Instructions to follow - Working from the records below, return word for word the line that contains "Task: Open Server" and each line after it, ending with the last. Skip all pictures.

======== Working data

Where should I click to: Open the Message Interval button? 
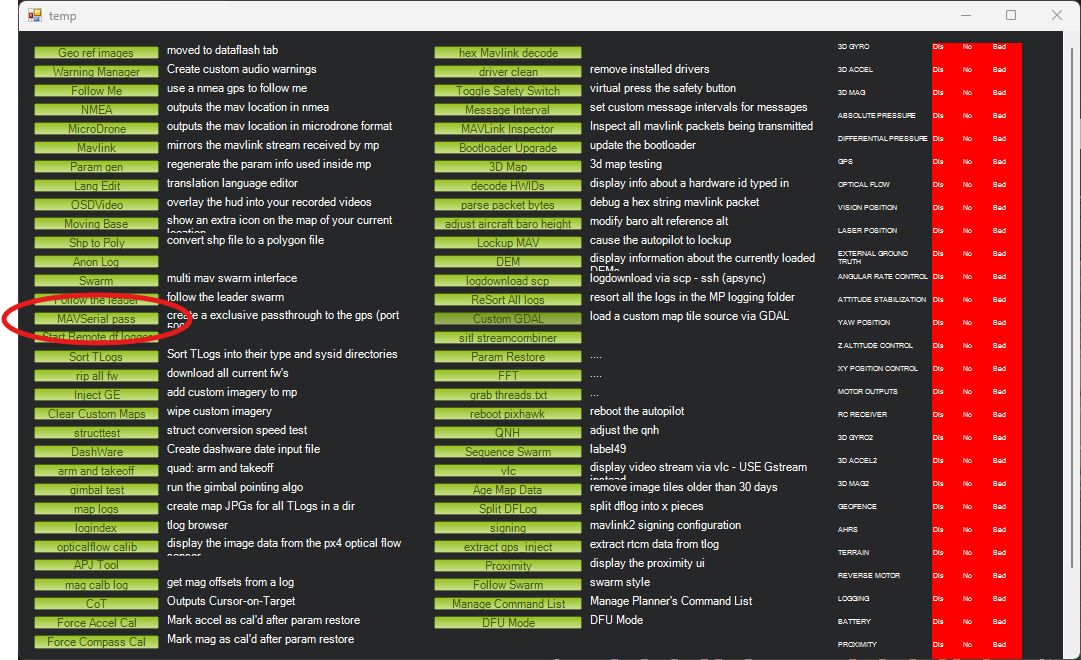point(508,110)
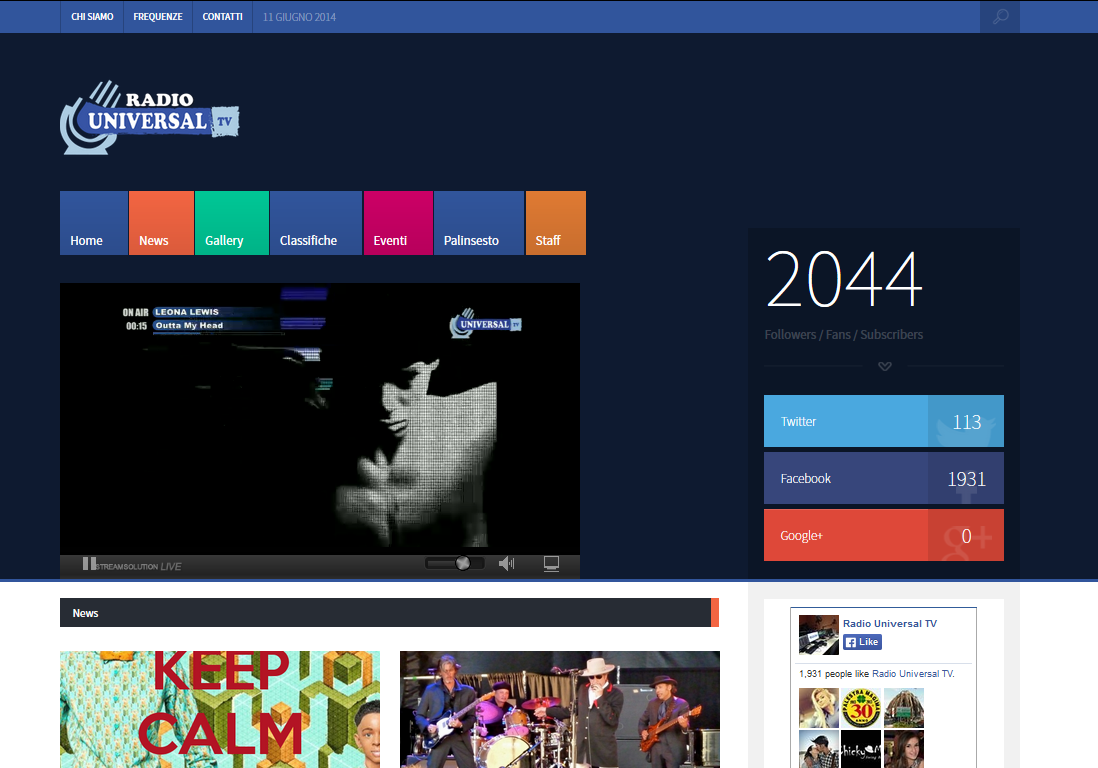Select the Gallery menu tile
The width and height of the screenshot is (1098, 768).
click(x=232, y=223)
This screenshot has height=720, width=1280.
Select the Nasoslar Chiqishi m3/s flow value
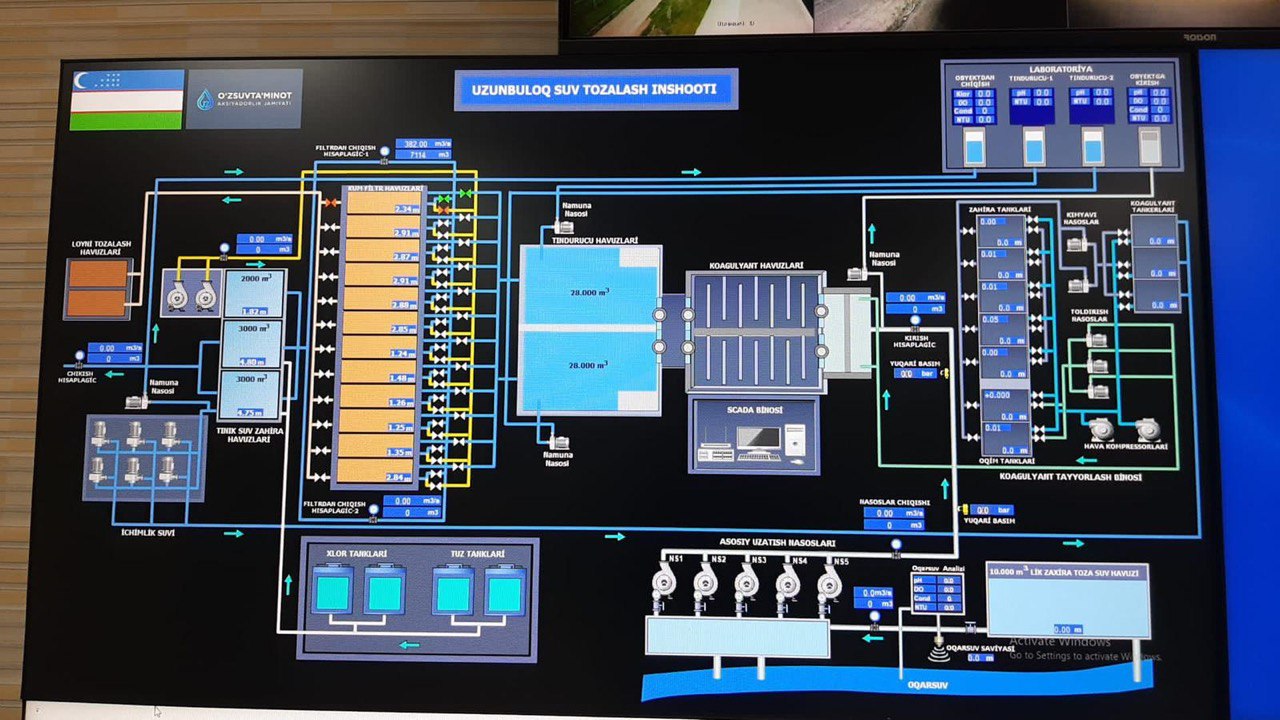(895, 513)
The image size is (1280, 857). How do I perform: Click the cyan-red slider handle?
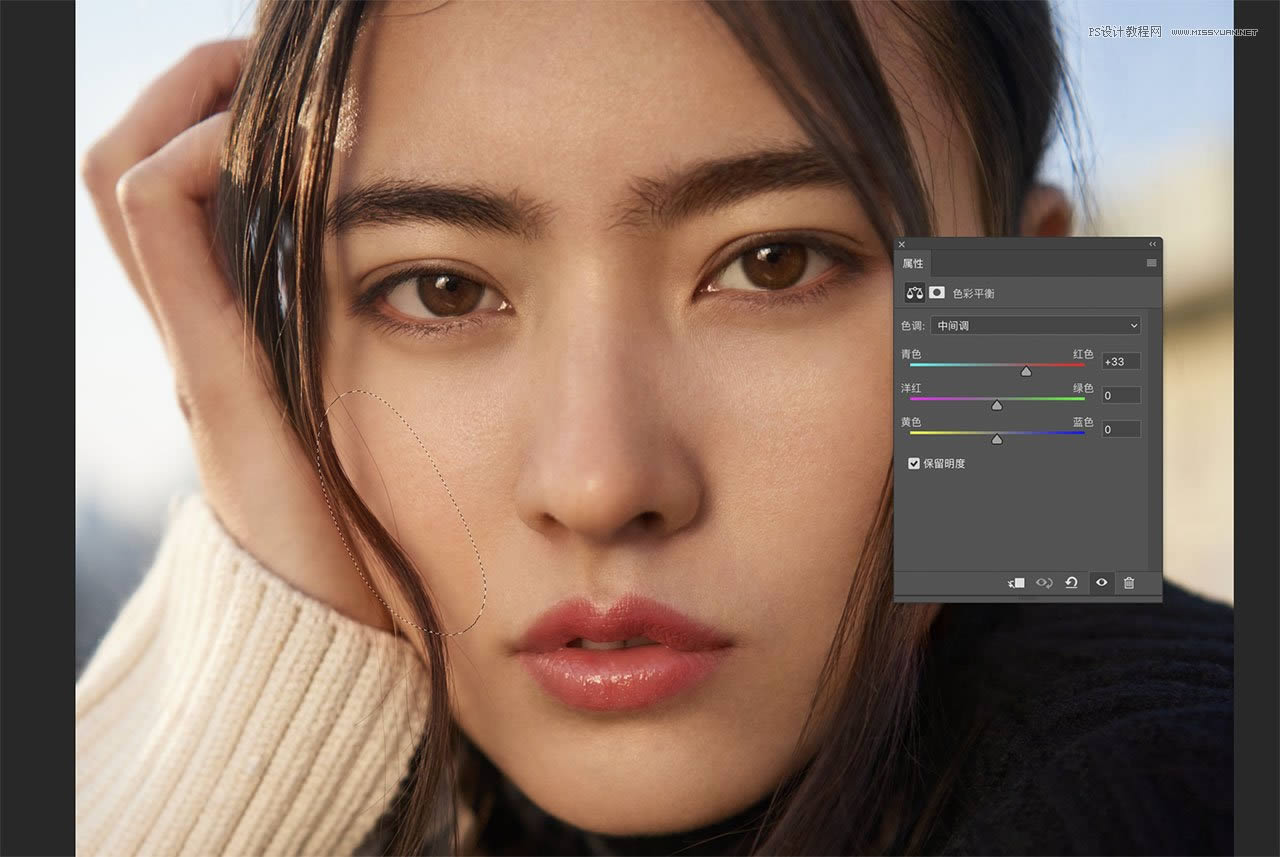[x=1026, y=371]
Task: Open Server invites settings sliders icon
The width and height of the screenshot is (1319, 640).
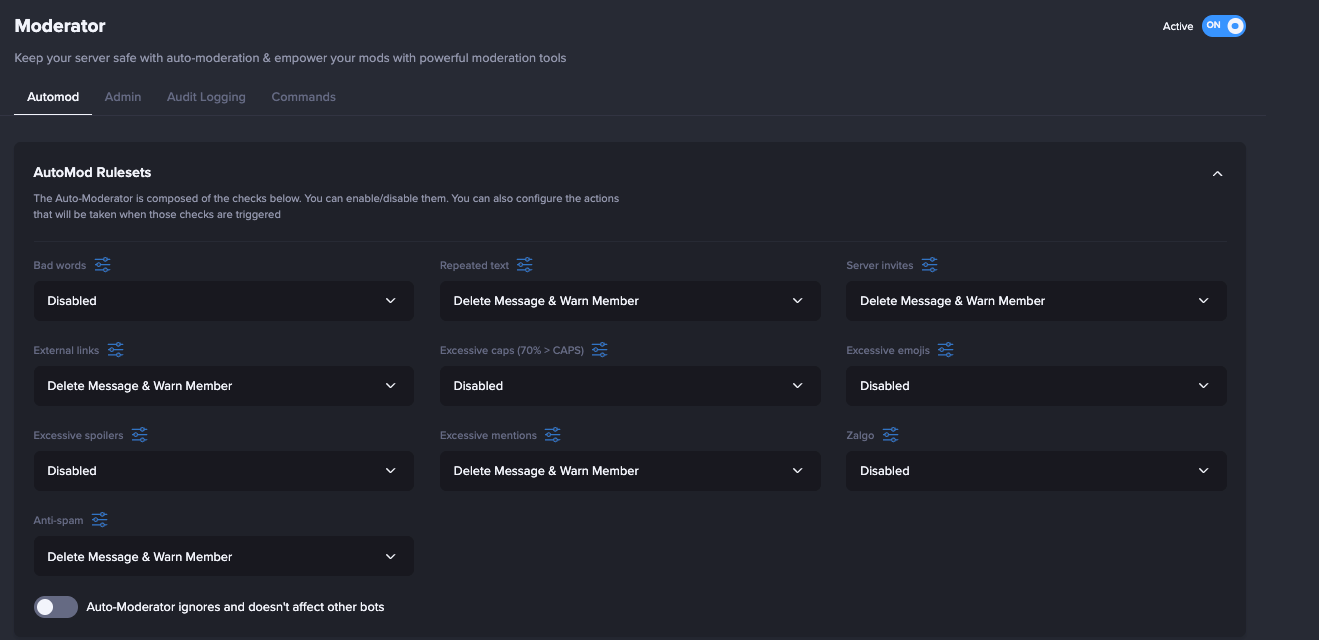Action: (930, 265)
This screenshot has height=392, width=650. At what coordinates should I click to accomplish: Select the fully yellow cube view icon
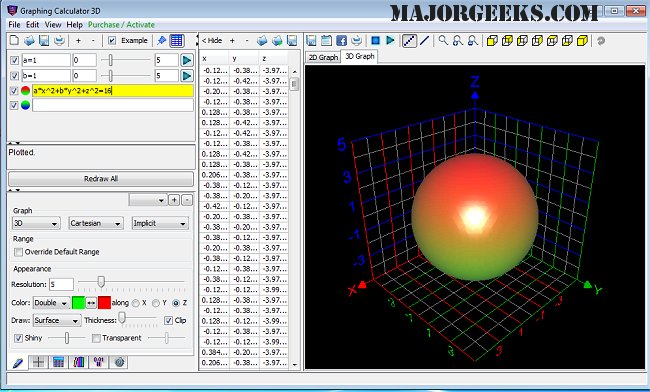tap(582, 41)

================

Exercise result -
Task: Open Server invites settings sliders icon
The width and height of the screenshot is (1319, 640).
Action: (930, 265)
This screenshot has height=392, width=650. At what coordinates should I click to accomplish: Select the fully yellow cube view icon
tap(582, 41)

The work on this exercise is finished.